Document text:
Welcome to the second installment of "Podpourri" a community space to share what podcasts Advising and Career Services staff are listening to and what they're learning from it.

>> Please email GINNY JACKSON if you would like to share a podcast

February 2022 Podpourri Contributor:
Alice Y. Traore
Interim Assoc. Director of Equity, Diversity & Inclusion with the Center for Teaching, Learning, and Mentoring
Years at UW-Madison: 11
An interesting fact about Alice: My relationship with podcasts and audiobooks goes back to my love of being read to and is furthered by my belief in the power of story-sharing. On the weekends, I am a watercolor artist. Paining is a solitary act, so I welcome the company of voices podcasts provide.

Alice’s Podcast Selection:

Black Oxygen: Season 5, Episode 1: Host Angela Russell’s Conversation with Myra McNair

Why did you choose this podcast and why this episode specifically?

Records drawn from a dataset
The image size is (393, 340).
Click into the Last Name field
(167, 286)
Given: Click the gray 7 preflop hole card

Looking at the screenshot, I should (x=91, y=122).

Assignment 1: According to the Podpourri feature, how many years has Alice Y. Traore been at UW-Madison?
Assignment 2: Decide whether each statement agrees with the Podpourri feature, and support each yes or no with the deciding words quoted from it: (a) Alice Y. Traore paints in watercolor on the weekends. (b) The February 2022 feature is the first installment of Podpourri. (c) The episode Alice selected comes from Season 3 of Black Oxygen.
Assignment 3: Carry on the Podpourri feature from its final line onward.

Answer box 1: 11 years.

Answer box 2:
(a) Yes: "On the weekends, I am a watercolor artist."
(b) No: "Welcome to the second installment of "Podpourri""
(c) No: "Black Oxygen: Season 5, Episode 1"

Answer box 3:
Black Oxygen focuses on Black people in Madison and other parts of Wisconsin, and is hosted by the brilliant and talented Angela Russell, the Chief Diversity Officer, Diversity, Equity and Inclusion at CUNA Mutual Group. This particular episode addresses the current state we are in with COVID, grief and loss. Myra McNair speaks about mental health and addresses the fact that this rush to “back to normal” carries differential impact on communities. I really appreciated the in-depth look at Black grief and the offering of resources that supports one’s mental health and well-being. Black Oxygen has also become a dose of “audible armor” that helps me survive all the spaces and places that weren’t designed for me.

How does this podcast relate to your work?

I can relate almost every episode of Black Oxygen to my work. I usually find myself jotting down quotes when I listen. Because of the current racial climate, it is becoming increasingly difficult for me, as a person of color, to do EDI work on a predominantly white campus. In 2020, the nation chanted “Black Lives Matter.” Now it’s 2022, it feels like the nation is seeking to destroy anything that mentions Black lives by broadening and demonizing the term Critical Race Theory. The tides turned at a neck-breaking speed.